SpaceX filed for an initial public offering on Wednesday, June 3, offering 555.5 million shares at $135 each. The company is looking to raise $75 billion and hit a valuation of $1.765 trillion — a number that would make it the biggest IPO ever, surpassing Saudi Aramco's $25.6 billion listing in 2019.
A record-breaking filing
The scale is staggering. SpaceX recorded a net loss of $4.95 billion last year, weighed down by heavy AI spending. But Starlink, its satellite internet business, grew revenue 50% year-over-year and is now the only profitable part of the company. Morningstar values SpaceX at $780 billion — roughly half the IPO target — and warns that xAI poses a material threat of value destruction.

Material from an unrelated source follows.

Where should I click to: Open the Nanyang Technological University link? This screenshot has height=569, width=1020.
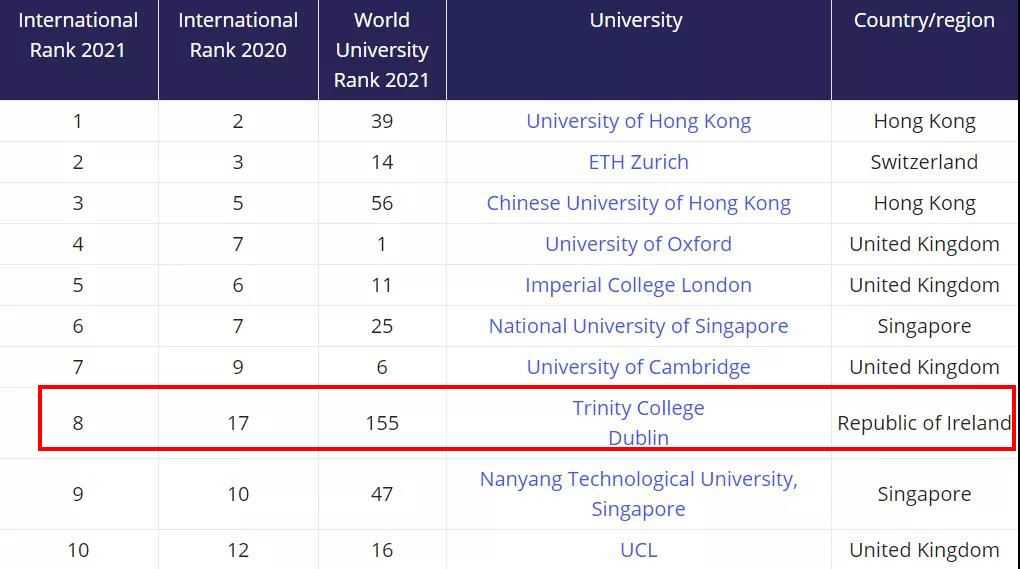[638, 480]
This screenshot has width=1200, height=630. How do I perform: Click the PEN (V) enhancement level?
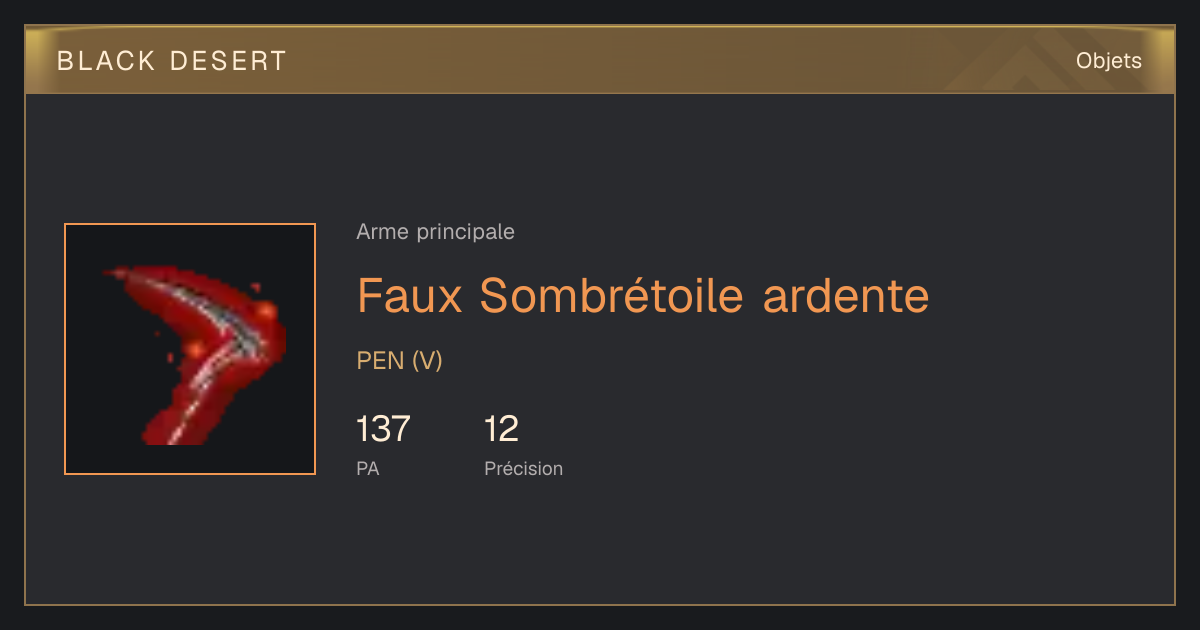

ARK Invest's Cathie Wood is more bullish, projecting a $2.5 trillion enterprise value by 2030.
The crypto connection
SpaceX holds 18,712 Bitcoin — worth about $1.29 billion — on its treasury. That gives public shareholders indirect exposure to crypto, a rare perk for a mega-cap IPO. But history offers a caution: when Coinbase went public in April 2021, Bitcoin hit $64,800 on listing day, then lost 50% within six weeks. Whether the same pattern repeats depends on whether spot ETF inflows hold up through the IPO roadshow window.
Liquidity concerns and market impact
Analysts warn that a wave of megacap listings — SpaceX, OpenAI, Anthropic — could pull in over $240 billion by year-end, draining liquidity from tech, AI, and crypto markets and potentially marking a cyclical peak. There's also talk of a possible merger between SpaceX and Tesla as early as 2027, with joint development of a giant semiconductor plant called Terafab.
Elon Musk's trillion-dollar stake
If the IPO hits its target valuation, Elon Musk becomes humanity's first trillionaire. He currently retains over 80% of voting rights, giving him tight control over the company's direction. The offering opens for trading later this month, and the market — from crypto to space stocks — will be watching closely.